ACTION ITEM
Each line below should be quoted exactly, please.

RECORD EXTRACTS
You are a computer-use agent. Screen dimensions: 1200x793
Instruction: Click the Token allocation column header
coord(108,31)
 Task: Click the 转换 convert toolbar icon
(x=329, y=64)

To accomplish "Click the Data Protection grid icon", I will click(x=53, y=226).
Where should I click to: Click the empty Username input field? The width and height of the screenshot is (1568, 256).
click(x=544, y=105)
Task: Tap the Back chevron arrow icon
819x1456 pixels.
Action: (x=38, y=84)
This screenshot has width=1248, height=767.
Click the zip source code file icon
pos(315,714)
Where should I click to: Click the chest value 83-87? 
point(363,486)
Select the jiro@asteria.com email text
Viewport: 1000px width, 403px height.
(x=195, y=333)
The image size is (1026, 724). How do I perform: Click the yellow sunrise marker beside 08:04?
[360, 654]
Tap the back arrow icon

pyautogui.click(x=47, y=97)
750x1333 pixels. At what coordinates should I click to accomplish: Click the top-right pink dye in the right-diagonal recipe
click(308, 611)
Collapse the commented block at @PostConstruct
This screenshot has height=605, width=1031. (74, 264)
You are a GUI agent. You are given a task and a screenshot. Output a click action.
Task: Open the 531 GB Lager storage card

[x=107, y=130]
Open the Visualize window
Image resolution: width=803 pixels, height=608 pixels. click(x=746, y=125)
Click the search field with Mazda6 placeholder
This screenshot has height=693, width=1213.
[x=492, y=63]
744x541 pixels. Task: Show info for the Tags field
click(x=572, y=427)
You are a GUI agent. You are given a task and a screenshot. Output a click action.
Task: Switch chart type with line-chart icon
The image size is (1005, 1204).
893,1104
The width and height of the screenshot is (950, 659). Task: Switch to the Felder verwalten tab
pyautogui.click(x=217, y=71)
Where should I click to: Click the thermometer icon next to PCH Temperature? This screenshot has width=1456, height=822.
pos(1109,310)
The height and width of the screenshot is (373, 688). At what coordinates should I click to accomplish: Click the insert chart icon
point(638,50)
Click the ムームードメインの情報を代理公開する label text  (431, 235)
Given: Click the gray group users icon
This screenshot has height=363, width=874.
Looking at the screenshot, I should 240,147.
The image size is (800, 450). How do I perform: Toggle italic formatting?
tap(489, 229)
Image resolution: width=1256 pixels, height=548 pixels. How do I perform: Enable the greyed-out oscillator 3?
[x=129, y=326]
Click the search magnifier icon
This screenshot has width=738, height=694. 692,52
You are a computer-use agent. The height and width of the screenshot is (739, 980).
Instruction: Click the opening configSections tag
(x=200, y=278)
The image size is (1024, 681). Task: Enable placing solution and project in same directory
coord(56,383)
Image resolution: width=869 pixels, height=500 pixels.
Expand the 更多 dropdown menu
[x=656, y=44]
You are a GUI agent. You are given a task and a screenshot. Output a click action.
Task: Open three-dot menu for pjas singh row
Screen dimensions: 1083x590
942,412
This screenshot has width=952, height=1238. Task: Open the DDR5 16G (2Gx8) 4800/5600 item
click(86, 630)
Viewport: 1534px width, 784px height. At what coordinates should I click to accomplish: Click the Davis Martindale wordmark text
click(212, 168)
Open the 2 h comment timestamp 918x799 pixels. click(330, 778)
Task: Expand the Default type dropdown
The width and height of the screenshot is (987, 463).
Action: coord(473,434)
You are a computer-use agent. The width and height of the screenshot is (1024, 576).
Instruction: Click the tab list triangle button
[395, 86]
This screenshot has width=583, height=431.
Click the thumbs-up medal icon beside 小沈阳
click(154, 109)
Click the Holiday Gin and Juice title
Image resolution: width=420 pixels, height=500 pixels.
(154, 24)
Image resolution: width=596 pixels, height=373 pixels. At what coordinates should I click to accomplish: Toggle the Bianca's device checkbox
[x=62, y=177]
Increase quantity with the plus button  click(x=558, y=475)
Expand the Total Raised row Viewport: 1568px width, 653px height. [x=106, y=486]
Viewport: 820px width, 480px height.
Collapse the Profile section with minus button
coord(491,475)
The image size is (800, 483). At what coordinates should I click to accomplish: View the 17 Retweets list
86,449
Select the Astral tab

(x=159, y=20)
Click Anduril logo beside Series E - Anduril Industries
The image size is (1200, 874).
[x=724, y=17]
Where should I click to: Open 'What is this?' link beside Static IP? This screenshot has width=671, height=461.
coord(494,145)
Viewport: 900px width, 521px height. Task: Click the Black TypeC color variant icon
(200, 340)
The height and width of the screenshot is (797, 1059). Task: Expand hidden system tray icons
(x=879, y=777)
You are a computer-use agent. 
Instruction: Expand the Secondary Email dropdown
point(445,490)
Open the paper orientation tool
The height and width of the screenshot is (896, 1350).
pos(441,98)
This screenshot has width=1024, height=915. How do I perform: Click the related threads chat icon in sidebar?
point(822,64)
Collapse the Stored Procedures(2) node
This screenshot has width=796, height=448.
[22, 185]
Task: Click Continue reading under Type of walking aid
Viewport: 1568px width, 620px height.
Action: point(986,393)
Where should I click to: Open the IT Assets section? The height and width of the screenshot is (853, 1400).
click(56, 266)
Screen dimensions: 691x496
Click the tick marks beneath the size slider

COMPLETED EXERCISE
You are a computer-use agent. Screen dimensions: 1200x793
Instruction: Click the Token allocation column header
coord(108,31)
 Task: Click the 转换 convert toolbar icon
(x=329, y=64)

To accomplish "Click the Data Protection grid icon", I will click(x=53, y=226).
Where should I click to: Click the empty Username input field? The width and height of the screenshot is (1568, 256).
click(x=544, y=105)
Task: Tap the Back chevron arrow icon
819x1456 pixels.
Action: (x=38, y=84)
This screenshot has width=1248, height=767.
Click the zip source code file icon
pos(315,714)
Where should I click to: Click the chest value 83-87? 
point(363,486)
Select the jiro@asteria.com email text
Viewport: 1000px width, 403px height.
(x=195, y=333)
The image size is (1026, 724). How do I perform: Click the yellow sunrise marker beside 08:04?
[360, 654]
Tap the back arrow icon

pyautogui.click(x=47, y=97)
750x1333 pixels. At what coordinates should I click to accomplish: Click the top-right pink dye in the right-diagonal recipe
click(308, 611)
Collapse the commented block at @PostConstruct
This screenshot has height=605, width=1031. (74, 264)
You are a GUI agent. You are given a task and a screenshot. Output a click action.
Task: Open the 531 GB Lager storage card

[x=107, y=130]
Open the Visualize window
Image resolution: width=803 pixels, height=608 pixels. click(x=746, y=125)
Click the search field with Mazda6 placeholder
This screenshot has height=693, width=1213.
[x=492, y=63]
744x541 pixels. Task: Show info for the Tags field
click(x=572, y=427)
You are a GUI agent. You are given a task and a screenshot. Output a click action.
Task: Switch chart type with line-chart icon
The image size is (1005, 1204).
893,1104
The width and height of the screenshot is (950, 659). Task: Switch to the Felder verwalten tab
pyautogui.click(x=217, y=71)
Where should I click to: Click the thermometer icon next to PCH Temperature? This screenshot has width=1456, height=822.
pos(1109,310)
The height and width of the screenshot is (373, 688). At what coordinates should I click to accomplish: Click the insert chart icon
point(638,50)
Click the ムームードメインの情報を代理公開する label text  (431, 235)
Given: Click the gray group users icon
This screenshot has height=363, width=874.
Looking at the screenshot, I should 240,147.
The image size is (800, 450). How do I perform: Toggle italic formatting?
tap(489, 229)
Image resolution: width=1256 pixels, height=548 pixels. How do I perform: Enable the greyed-out oscillator 3?
[x=129, y=326]
Click the search magnifier icon
This screenshot has width=738, height=694. 692,52
You are a computer-use agent. The height and width of the screenshot is (739, 980).
Instruction: Click the opening configSections tag
(x=200, y=278)
The image size is (1024, 681). Task: Enable placing solution and project in same directory
coord(56,383)
Image resolution: width=869 pixels, height=500 pixels.
Expand the 更多 dropdown menu
[x=656, y=44]
You are a GUI agent. You are given a task and a screenshot. Output a click action.
Task: Open three-dot menu for pjas singh row
Screen dimensions: 1083x590
942,412
This screenshot has width=952, height=1238. Task: Open the DDR5 16G (2Gx8) 4800/5600 item
click(86, 630)
Viewport: 1534px width, 784px height. At what coordinates should I click to accomplish: Click the Davis Martindale wordmark text
click(212, 168)
Open the 2 h comment timestamp 918x799 pixels. click(330, 778)
Task: Expand the Default type dropdown
The width and height of the screenshot is (987, 463).
Action: coord(473,434)
You are a computer-use agent. The width and height of the screenshot is (1024, 576).
Instruction: Click the tab list triangle button
[395, 86]
This screenshot has width=583, height=431.
Click the thumbs-up medal icon beside 小沈阳
click(154, 109)
Click the Holiday Gin and Juice title
Image resolution: width=420 pixels, height=500 pixels.
(154, 24)
Image resolution: width=596 pixels, height=373 pixels. At what coordinates should I click to accomplish: Toggle the Bianca's device checkbox
[x=62, y=177]
Increase quantity with the plus button  click(x=558, y=475)
Expand the Total Raised row Viewport: 1568px width, 653px height. [x=106, y=486]
Viewport: 820px width, 480px height.
Collapse the Profile section with minus button
coord(491,475)
The image size is (800, 483). At what coordinates should I click to accomplish: View the 17 Retweets list
86,449
Select the Astral tab

(x=159, y=20)
Click Anduril logo beside Series E - Anduril Industries
The image size is (1200, 874).
[x=724, y=17]
Where should I click to: Open 'What is this?' link beside Static IP? This screenshot has width=671, height=461.
coord(494,145)
Viewport: 900px width, 521px height. Task: Click the Black TypeC color variant icon
(200, 340)
The height and width of the screenshot is (797, 1059). Task: Expand hidden system tray icons
(x=879, y=777)
You are a computer-use agent. 
Instruction: Expand the Secondary Email dropdown
point(445,490)
Open the paper orientation tool
The height and width of the screenshot is (896, 1350).
pos(441,98)
This screenshot has width=1024, height=915. How do I perform: Click the related threads chat icon in sidebar?
point(822,64)
Collapse the Stored Procedures(2) node
This screenshot has width=796, height=448.
[22, 185]
Task: Click Continue reading under Type of walking aid
Viewport: 1568px width, 620px height.
Action: point(986,393)
Where should I click to: Open the IT Assets section? The height and width of the screenshot is (853, 1400).
click(56, 266)
Screen dimensions: 691x496
Click the tick marks beneath the size slider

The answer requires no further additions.